* **WHAT THE TASK ASKS**: Go through the data line by line from the top, retyping each exactly, and end with the line that contains "Task: Click the skull".

Dataset excerpts:

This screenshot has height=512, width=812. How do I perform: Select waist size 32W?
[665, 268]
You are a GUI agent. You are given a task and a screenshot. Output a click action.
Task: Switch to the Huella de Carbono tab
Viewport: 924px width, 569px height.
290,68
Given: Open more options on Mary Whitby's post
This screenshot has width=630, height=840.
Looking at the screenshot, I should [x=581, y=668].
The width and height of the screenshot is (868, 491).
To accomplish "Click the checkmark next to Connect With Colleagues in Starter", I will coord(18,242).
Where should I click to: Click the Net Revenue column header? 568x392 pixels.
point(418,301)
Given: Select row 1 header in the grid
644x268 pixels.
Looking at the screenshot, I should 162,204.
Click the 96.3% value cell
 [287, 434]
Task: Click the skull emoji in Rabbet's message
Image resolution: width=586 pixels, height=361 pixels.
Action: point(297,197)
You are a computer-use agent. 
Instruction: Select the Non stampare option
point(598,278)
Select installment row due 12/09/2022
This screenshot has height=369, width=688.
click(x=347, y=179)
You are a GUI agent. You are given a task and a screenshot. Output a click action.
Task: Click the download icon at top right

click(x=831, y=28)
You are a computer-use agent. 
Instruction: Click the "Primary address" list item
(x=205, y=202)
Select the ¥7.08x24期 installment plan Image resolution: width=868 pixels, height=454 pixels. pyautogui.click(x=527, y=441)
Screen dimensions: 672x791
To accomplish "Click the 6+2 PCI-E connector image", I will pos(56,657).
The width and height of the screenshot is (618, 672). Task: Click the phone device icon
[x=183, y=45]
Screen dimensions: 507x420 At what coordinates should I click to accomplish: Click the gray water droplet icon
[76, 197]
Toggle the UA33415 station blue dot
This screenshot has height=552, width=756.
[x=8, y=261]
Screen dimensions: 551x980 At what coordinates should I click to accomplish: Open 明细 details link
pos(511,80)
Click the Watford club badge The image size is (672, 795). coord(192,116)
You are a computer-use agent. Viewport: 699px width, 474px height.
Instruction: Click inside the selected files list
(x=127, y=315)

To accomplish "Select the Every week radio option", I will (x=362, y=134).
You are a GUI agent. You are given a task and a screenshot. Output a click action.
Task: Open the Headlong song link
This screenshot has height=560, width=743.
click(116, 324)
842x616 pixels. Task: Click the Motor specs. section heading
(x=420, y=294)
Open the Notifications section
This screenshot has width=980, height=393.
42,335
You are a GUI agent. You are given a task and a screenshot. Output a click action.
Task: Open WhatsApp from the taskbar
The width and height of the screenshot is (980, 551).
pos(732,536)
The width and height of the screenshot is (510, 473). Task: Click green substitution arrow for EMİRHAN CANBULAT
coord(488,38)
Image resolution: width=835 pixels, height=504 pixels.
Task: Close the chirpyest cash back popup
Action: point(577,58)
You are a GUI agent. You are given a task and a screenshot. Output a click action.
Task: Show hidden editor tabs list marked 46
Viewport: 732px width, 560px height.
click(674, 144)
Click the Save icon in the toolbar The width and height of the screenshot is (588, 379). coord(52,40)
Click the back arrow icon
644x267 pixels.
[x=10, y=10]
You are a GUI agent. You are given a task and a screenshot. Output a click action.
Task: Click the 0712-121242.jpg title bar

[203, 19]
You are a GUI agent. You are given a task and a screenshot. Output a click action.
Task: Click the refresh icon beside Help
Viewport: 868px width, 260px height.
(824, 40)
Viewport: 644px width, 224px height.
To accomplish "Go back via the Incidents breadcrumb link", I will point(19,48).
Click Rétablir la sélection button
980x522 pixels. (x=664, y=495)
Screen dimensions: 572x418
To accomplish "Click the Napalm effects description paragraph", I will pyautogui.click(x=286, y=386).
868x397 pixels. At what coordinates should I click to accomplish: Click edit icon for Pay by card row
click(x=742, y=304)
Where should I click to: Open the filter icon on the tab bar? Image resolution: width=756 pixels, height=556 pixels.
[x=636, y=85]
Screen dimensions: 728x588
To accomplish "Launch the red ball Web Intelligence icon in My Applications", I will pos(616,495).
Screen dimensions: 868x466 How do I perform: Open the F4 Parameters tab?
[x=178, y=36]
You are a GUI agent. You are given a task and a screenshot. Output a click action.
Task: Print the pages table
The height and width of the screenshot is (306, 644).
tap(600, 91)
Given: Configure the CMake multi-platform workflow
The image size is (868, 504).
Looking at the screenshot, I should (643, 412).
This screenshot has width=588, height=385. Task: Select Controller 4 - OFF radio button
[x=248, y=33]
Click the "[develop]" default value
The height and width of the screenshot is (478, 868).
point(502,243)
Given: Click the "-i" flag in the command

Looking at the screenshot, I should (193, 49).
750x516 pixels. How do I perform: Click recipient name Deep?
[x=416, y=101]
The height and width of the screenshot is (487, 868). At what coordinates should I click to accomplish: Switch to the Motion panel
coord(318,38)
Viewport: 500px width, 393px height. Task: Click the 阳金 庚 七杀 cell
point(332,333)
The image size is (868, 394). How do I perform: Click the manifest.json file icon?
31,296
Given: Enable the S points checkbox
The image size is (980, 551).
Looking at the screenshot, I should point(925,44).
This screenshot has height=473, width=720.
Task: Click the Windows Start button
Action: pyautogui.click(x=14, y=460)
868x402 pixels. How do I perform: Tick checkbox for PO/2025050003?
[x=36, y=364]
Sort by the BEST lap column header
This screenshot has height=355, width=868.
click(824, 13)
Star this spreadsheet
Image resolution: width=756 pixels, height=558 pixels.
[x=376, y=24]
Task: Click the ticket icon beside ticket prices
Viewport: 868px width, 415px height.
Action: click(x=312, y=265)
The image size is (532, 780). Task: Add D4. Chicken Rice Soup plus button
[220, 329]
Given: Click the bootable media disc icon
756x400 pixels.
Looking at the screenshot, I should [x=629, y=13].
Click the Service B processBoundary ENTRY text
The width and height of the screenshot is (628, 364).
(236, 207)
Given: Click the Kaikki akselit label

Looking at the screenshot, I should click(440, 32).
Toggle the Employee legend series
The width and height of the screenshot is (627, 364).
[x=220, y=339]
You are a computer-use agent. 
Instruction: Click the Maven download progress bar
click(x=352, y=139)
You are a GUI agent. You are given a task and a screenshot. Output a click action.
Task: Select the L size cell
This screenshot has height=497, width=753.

* **EXERCISE ANSWER**:
This screenshot has height=512, width=812. How do I perform: Select waist size 32W?
[665, 268]
You are a GUI agent. You are given a task and a screenshot. Output a click action.
Task: Switch to the Huella de Carbono tab
Viewport: 924px width, 569px height.
290,68
Given: Open more options on Mary Whitby's post
This screenshot has width=630, height=840.
Looking at the screenshot, I should [x=581, y=668].
The width and height of the screenshot is (868, 491).
To accomplish "Click the checkmark next to Connect With Colleagues in Starter", I will coord(18,242).
Where should I click to: Click the Net Revenue column header? 568x392 pixels.
point(418,301)
Given: Select row 1 header in the grid
644x268 pixels.
Looking at the screenshot, I should 162,204.
Click the 96.3% value cell
 [287, 434]
Task: Click the skull emoji in Rabbet's message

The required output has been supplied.